Full Life Help

Helping you to manage life, not just "cope".
 
Welcome! This website is life-in-progress.
If you can't find whatever you are looking for,
please let me know. Thank you,
Marg

Personal
- Weight Loss -

See Marg's Weight Loss Charts at the bottom of this page!

Lose weight, get fit, have fun.

Check with your medical practitioner first - let your doctor know what you intend to eat and do before you begin. Get your doctor's approval based on your current medical condition.


1. EAT PROPER FOODS

When you feel hungry, drink a glass of water first. Then eat only if you still feel hungry.

Eat nothing packaged or processed... if you cannot see all the ingredients, don't eat it! (or at least eat very little of it). This avoids possible reactions to any additives (eg. bloating).

Meat (not processed), fruit and vegetables are OK (unless you have allergies, of course).
Raw vegetables and fruits are a great snack!
(Chop a variety of them bite-sized, and have them for lunch and snacks.)


2. MOVE!
SAFETY FIRST!... don't do anything that is dangerous for you or causes pain!
MOVE
Move whenever you can, all through the day (ie. when waiting for the kettle to boil, a web-page to load, to use the shower, for the washer to finish, for the dryer to finish, during television advertisements, sitting at the computer...) do gentle stretches, walk-on-the-spot lifting knees high, take off your shoes and run up the stairs, touch your toes, dance - puff yourself out.
EXERCISE
Begin a low impact exercise program. Eg. Pilates.
WALK
Walk away from home. Begin with a 15 minute walk away from home with a 600 ml water bottle. When comfortable, increase the time to a 30 minute walk away from home with 2 water bottles (drink out of each alternately so you don't end up lopsided to walk home). There are 2 rules with the Walk-Away-From-Home method:
1. Only stop for medical reasons - to have a drink of water, catch your breath, etc.
2. Return the way you came - no shortcuts back home.
GYMNASIUM
Some of my friends have joined a gymnasium and attend regularly so it works for them.
Make an appointment with yourself to attend because if you cannot attend on a regular basis, simply owning a membership will not help you to lose weight or get fit.

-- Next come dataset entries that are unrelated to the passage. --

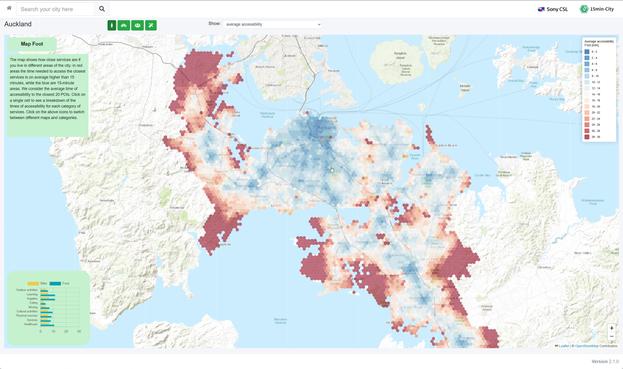Screen dimensions: 623x369
Task: Click the Sony CSL logo icon
Action: point(541,9)
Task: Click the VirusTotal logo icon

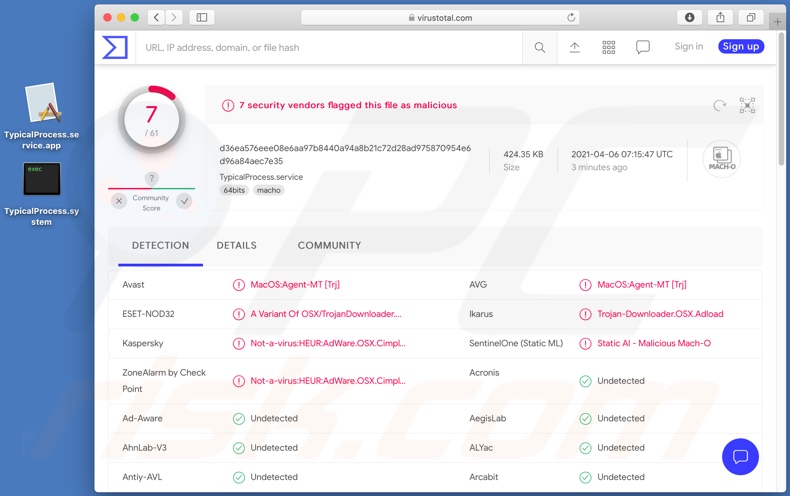Action: tap(115, 47)
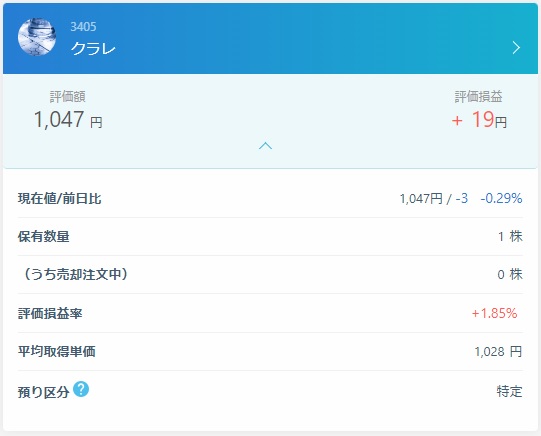
Task: Select the 評価損益率 row label
Action: tap(50, 314)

3. GIVE YOURSELF A DEADLINE
Things usually take as much time as you allocate.
Make the deadline realistic and achievable.
Make appointments with yourself to do what it takes to achieve your goal, to do what you know you need to do to achieve your goal.

4. PROMISE YOURSELF REWARDS (AND KEEP YOUR PROMISE)
(not food!!! - but specific)

Eg. When I achieve my goal of losing ?? (eg. 10lbs or 5kg), I go shopping for me!!!
With each kg/lb I lose, I put aside $?? to spend on me when I reach my goal.

5. REGULARLY REMIND YOURSELF OF THE BENEFITS
eg When I achieve my goal of ?? pounds/kilograms:

I will look GREAT in anything I want to wear/buy!!!
All my favourite clothes will fit me again.
I will be able to play with my children/grandchildren.
I won't get puffed walking to the mailbox.

Make your own list of "wills" and "won'ts". Some of us are motivated by "wills", some by "won'ts" and some by both.

Be aware that the benefits you envisage are only some of the benefits of achieving your goals. Other benefits will become apparent as you proceed!

6. ALLOW YOURSELF NOT TO BE PERFECT
Don't be too hard on yourself for "falling off the wagon".
When I learnt to ride a bike, I know that I fell off more times than I would like to admit.
It doesn't matter how many times you fall off as long as you get up one time more.
Something is better than nothing - what you have done to date is better than not having done anything.
Review your goal and the benefits and go again from now.